Sunday, February 17, 2008

Boehner Column: "Third Parties Helping Secure America Should Be Protected, Not Opened Up to Lawsuits"

Earlier this year, lawmakers on both sides of the aisle came together to pass an economic growth package to help get our economy moving again. I hoped this same spirit bipartisanship would extend to other critical matters, such as reducing wasteful government spending and keeping America safe. Sadly, this was not to be.

At the end of last week, the House left Washington for a 12-day break after failing to pass critical legislation designed to ensure that our intelligence officials are able to monitor foreign communications of suspected terrorists overseas, such as Osama Bin Laden and other key al-Qaeda leaders while adding critical liability protections for third parties who helped us defend our country. This measure received strong bipartisan support in the Senate, and was on the verge of receiving the similar bipartisan support in the House until it was blocked from coming to the floor.

For some lawmakers, there is no urgency to address this crisis. But the New York Post recently reported a heartbreaking story about U.S. forces in Iraq having to wait 10 hours last May before they could begin searching for three American soldiers taken hostage by al Qaeda because lawyers here in the United States were hammering out the proper documents to get emergency permission for wiretaps. One of our soldiers was found dead; two others remain missing.

These unconscionable delays had real consequences. It should take exactly zero lawyers to rescue our troops. The liability protections included in the bipartisan Senate bill are intended to ensure that patriotic third parties are not subject to frivolous lawsuits when they cooperate with our intelligence officials to help track terrorists and protect our country. But already some trial lawyers are seeking millions of dollars in the form of frivolous lawsuits from third parties who have voluntarily cooperated with our government. This is wrong and we must fix it.

Our first priority should be protecting our national security and not paying off trial lawyer campaign contributors. The question now is how much longer are some lawmakers prepared to protect their trial lawyer allies at the expense of our national security?

Much has been said about the U.S. Senate being the world’s most deliberative body, but in this case our colleagues proved that they can work quickly to pass good legislation that will keep America safe.
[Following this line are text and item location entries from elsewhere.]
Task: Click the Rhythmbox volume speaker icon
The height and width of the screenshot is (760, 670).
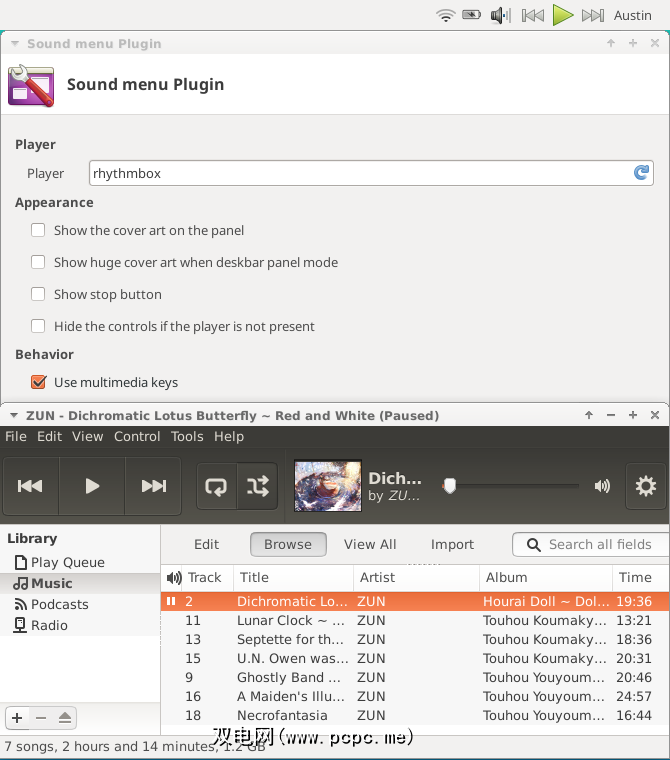Action: pos(602,486)
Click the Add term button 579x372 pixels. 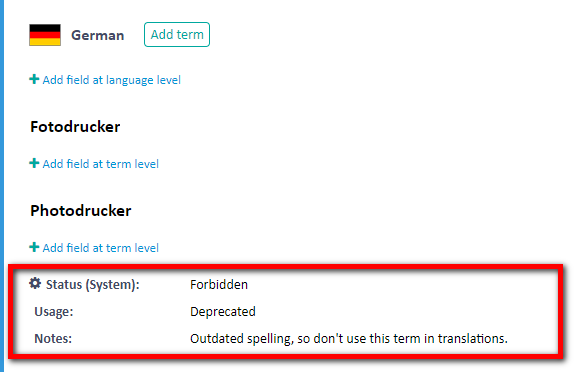pyautogui.click(x=177, y=35)
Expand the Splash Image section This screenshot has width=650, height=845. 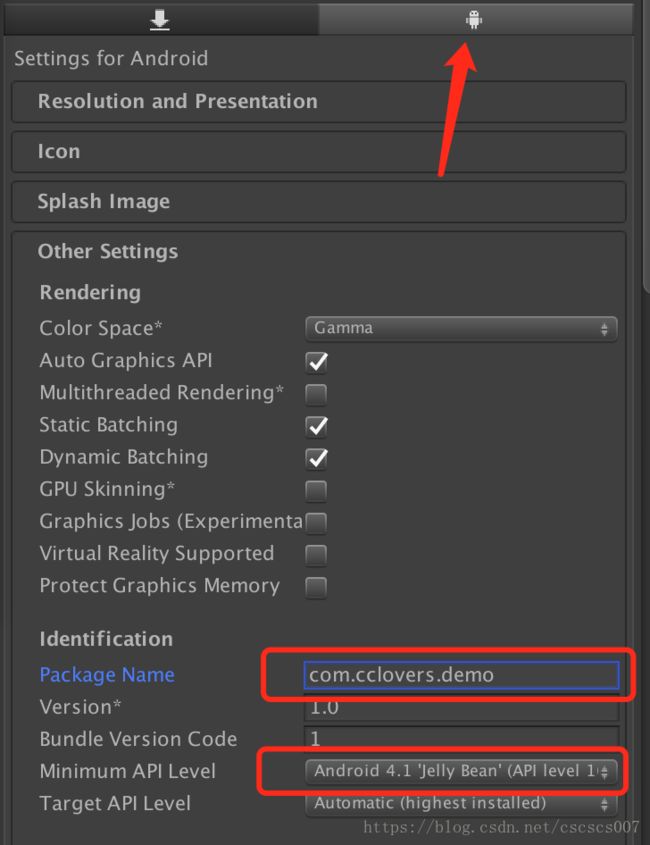click(x=319, y=202)
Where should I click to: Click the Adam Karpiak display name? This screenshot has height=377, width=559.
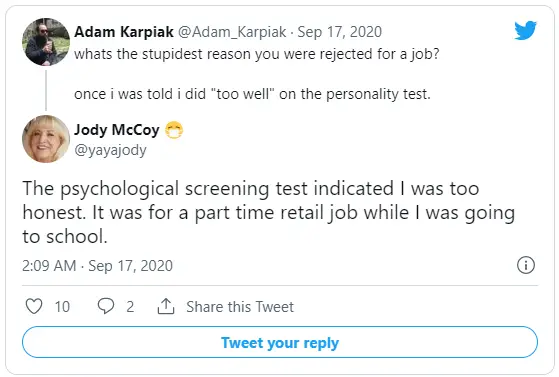pos(124,32)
The consequences of inaction in the House and the failure to send a bill to the President are real. U.S. intelligence officials will not be able to begin new terrorist surveillance without needless and dangerous delays. If a previously unknown group were to attack or kidnap American soldiers tomorrow, U.S. forces would have to wait – again – for the lawyers to get permission before a search could begin. The families of the three soldiers abducted in May by al Qaeda can attest to how devastating waiting can be.

The Foreign Intelligence Surveillance Act was written and passed during the Cold War era, and in August Congress updated it to reflect the sophisticated and adaptive nature of the terrorist threat. Just a few months ago, we were able to work in a bipartisan manner to close a gaping loophole that allows our intelligence officials to monitor foreign communications of terrorists overseas. There only ones preventing us from working together in a bipartisan way again are those in the House beholden to trial lawyers.
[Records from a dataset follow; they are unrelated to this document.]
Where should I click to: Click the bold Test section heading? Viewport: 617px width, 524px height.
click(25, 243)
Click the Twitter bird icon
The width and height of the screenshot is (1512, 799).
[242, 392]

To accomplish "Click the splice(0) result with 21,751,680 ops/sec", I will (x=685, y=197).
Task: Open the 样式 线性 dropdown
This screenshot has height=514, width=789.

What was true then remains the same today: instead of shielding terrorists, we should be working to prevent future attacks. Refusing to give our intelligence officials all the tools they need to keep America safe is unacceptable. Refusing to extend protection from frivolous lawsuits to third parties that cooperate with the government to protect American lives and then leaving town for 12 days is also unacceptable. And it begs the question: how much longer are some in Congress willing to protect their trial lawyer allies at the expense of our national security?